I would really like to see the benchmarks of X being slow. As a user I dont find X slow at all. Im using the binary NVIDIA drivers btw. Why not run something like FVWM and the speed will hit you. Its not X that is slow. It is toolkits like KDE or GNOME. The only thing I can complain about speed wise on Linux desktop is the time that KDE takes to start and load programs. Once they are running no problem. X has to continue to provide client server for those who use it. MS Terminal Server and Citrix thin clients are becomming extremely poplular here in NZ. Getting rid of the client server would be a massive step backwards. And building onto a direct rendering like what MS did has problems, have you ever tried to run any kind of multimedia application or play an kind of video in a Terminal Server, its not pretty, X’s client server handles all that fine. What I would like to see from X is not bothering to have 10 years backwards compatibilty but throw out some of the old code and bloat and build newer faster routines but still keeping the core client server architecture. Now that we have Xft and fontconfig for client side fonts, why not move everything to that and get rid of the server side font rendering forever, The client server is a must for me because I have thin client X terminals running off my machine everyday.
I’ve used them and I love them. They really are more stable and in general much faster. “much” depends on what you compare. Lots fo the newer XFree drivers are more then sufficiently fast for most folks, but my new laptop uses XIG and the performance perk up was noticable, especially when viewing a movie while doing other graphical things at once. Its smoother. However, its not free $$$….
I’m reading many messages here claiming that few people use the client-server features of X. What are you basing this on? Maybe most people who dabble with Linux at home don’t take advantage of that capability but that’s hardly representative of the Unix world as a whole. I’ve worked at several companies where the ability to remotely run applications over X was used daily by hundreds of workers. Not by the admins and IT staff but by the “regular” employees (developers, engineers, etc.). To lose that functionality would pose a signifcant problem to the way many many people work.
Personally, I don’t really notice that X is any slower than Windows or OSX. I do notice that the high profile desktop environments are quite sluggish (GNOME, KDE, CDE) but if you use a lightweight windowing environment (icewm, xfce, blackbox) they are extremely responsive running on the exact same installation of X. I think a lot of the “problem” is improperly attributed to X.
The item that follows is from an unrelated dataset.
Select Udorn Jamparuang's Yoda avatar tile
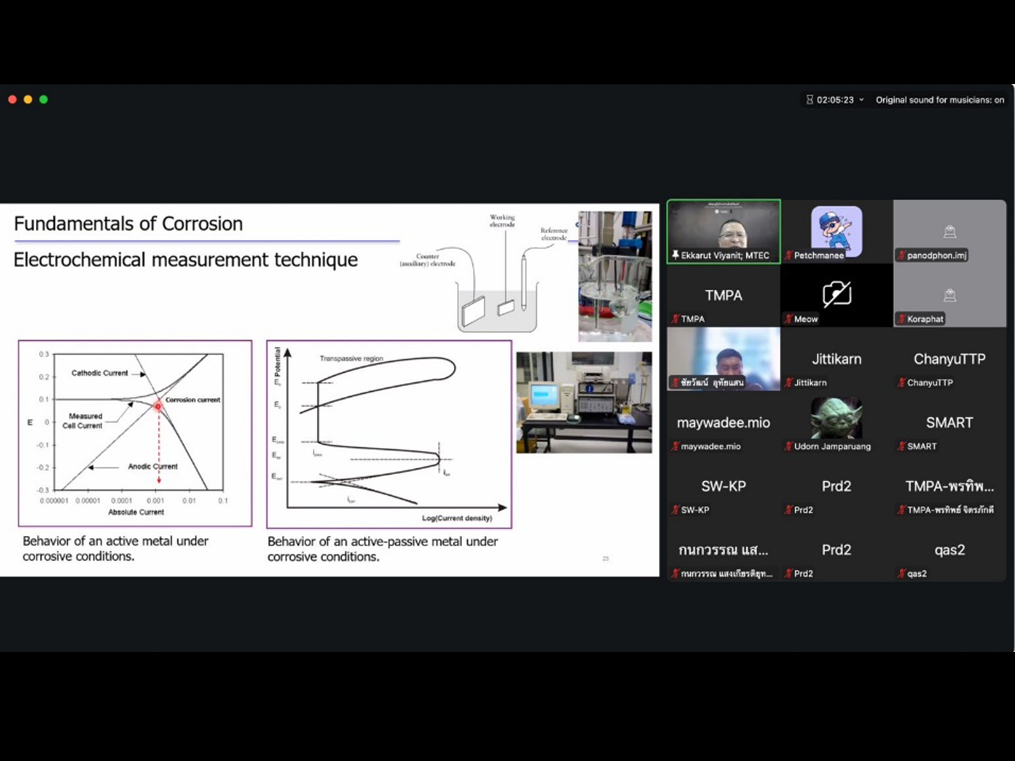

It seems to me that all those people complaining about the client-server model of X dont quite understand it. I cant say it I know it by heart, but:
In X client-server model, it is the server who does the rendering AND the display, so it gets displayed on the server.
iow, the video card, cpu, memory and display are all resources provided by a server.
The client just tells the server what to display, where, when and how.
Heck! even the mouse and keyboard are resources provided by the server. (never forget, though, that your app is run on the client).
I could be wrong about my asumptions on what users understand of the X client-model server thing though.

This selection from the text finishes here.